Two adolescent patients saw an increase in aspartate aminotransferase (AST) and alanine aminotransferase (ALT), but for 1 of the patients, this was not deemed to be related to RPV-based therapy. One patient saw an elevation in triglycerides.
Although lipid profile did improve in the uVL group, it did not reach statistical significance. In the dVL group, cholesterol improved significantly. Clinical AEs, such as skin rash or central nervous system-related symptoms related to RPV/FTC/TDF were not found during follow-up.
Two adolescents who suffered from insomnia and abnormal dreams on their previous EFV-based regimen reported no complaints with the new cART. One adolescent with poor adherence ended up discontinuing the RPV-based regimen and dropped out of care. There were no reported deaths in the study.

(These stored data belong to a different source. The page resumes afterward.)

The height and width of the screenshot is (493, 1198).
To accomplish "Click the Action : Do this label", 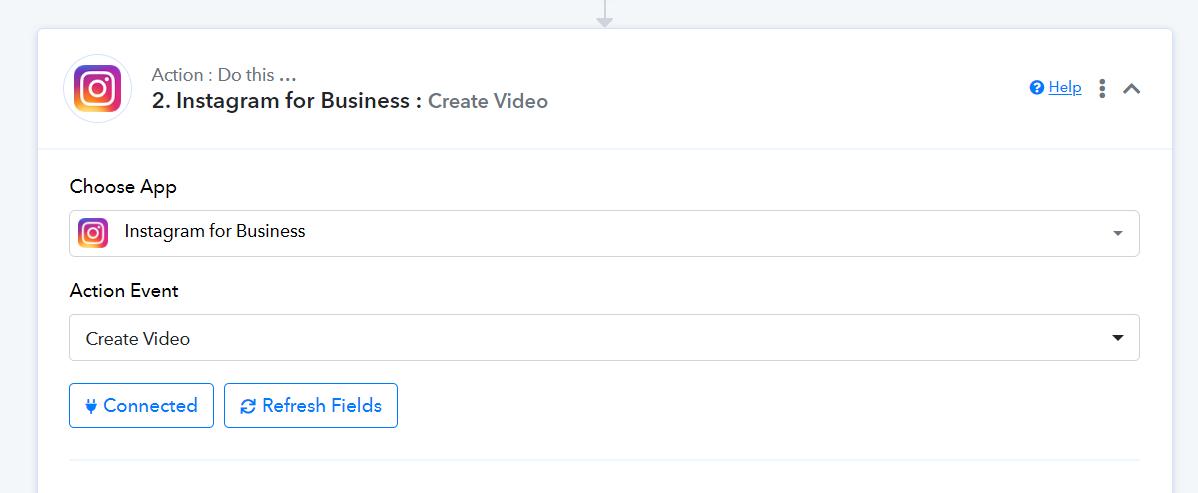I will point(223,75).
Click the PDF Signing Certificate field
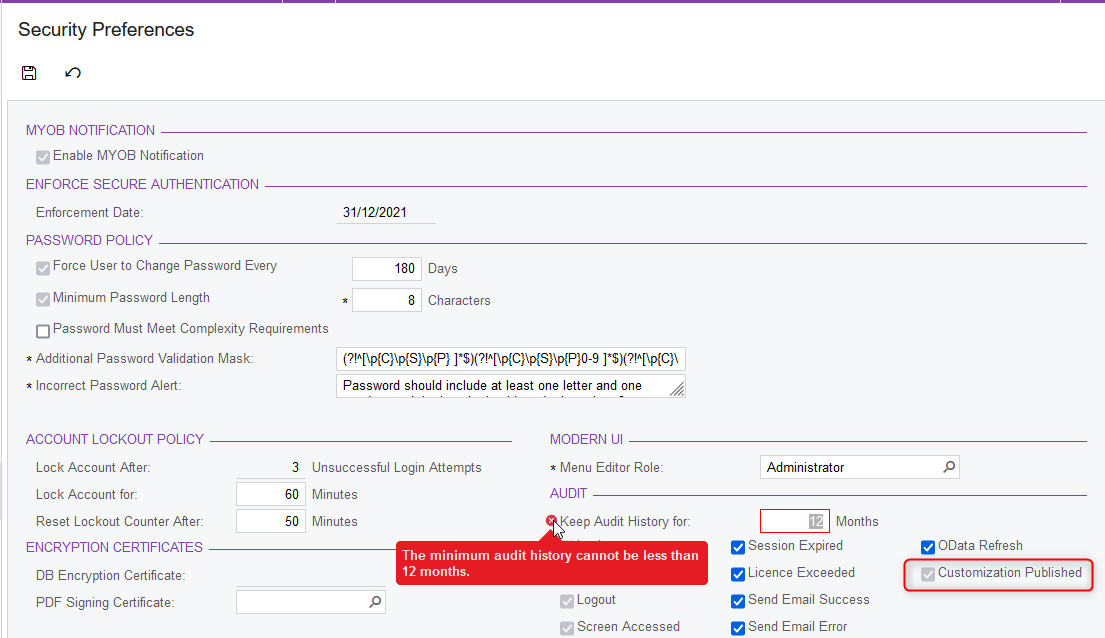The height and width of the screenshot is (638, 1105). (300, 602)
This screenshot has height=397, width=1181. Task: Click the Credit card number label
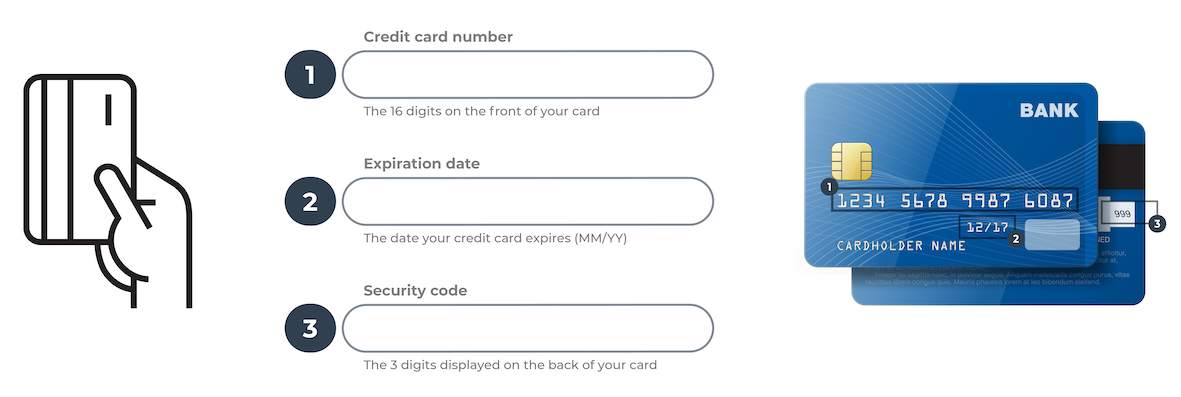point(438,37)
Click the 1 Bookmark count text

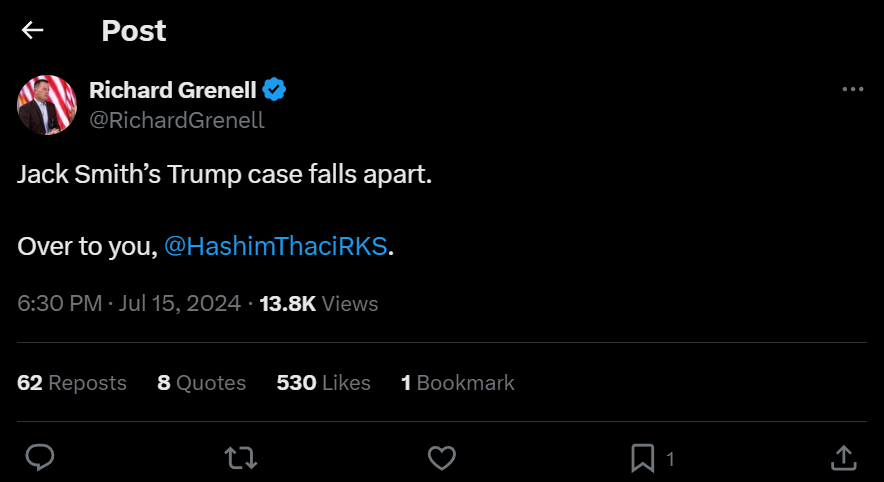pyautogui.click(x=457, y=383)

The findings revealed that RPV/FTC/TDF was associated with control of viral replication, improved CD4 counts and CD4/CD8 ratio, as well as serum lipid profiles. Only low-grade AEs were reported during clinical follow-up.
Two limitations to the study were the small sample size and the different follow-up times between the groups. However, authors noted that there are limited data on adolescent patients and no data on children who receive RPV/FTC/TDF therapy, so the findings are likely to be useful.
Authors stated that larger, prospective clinical studies will need to be conducted to confirm their findings.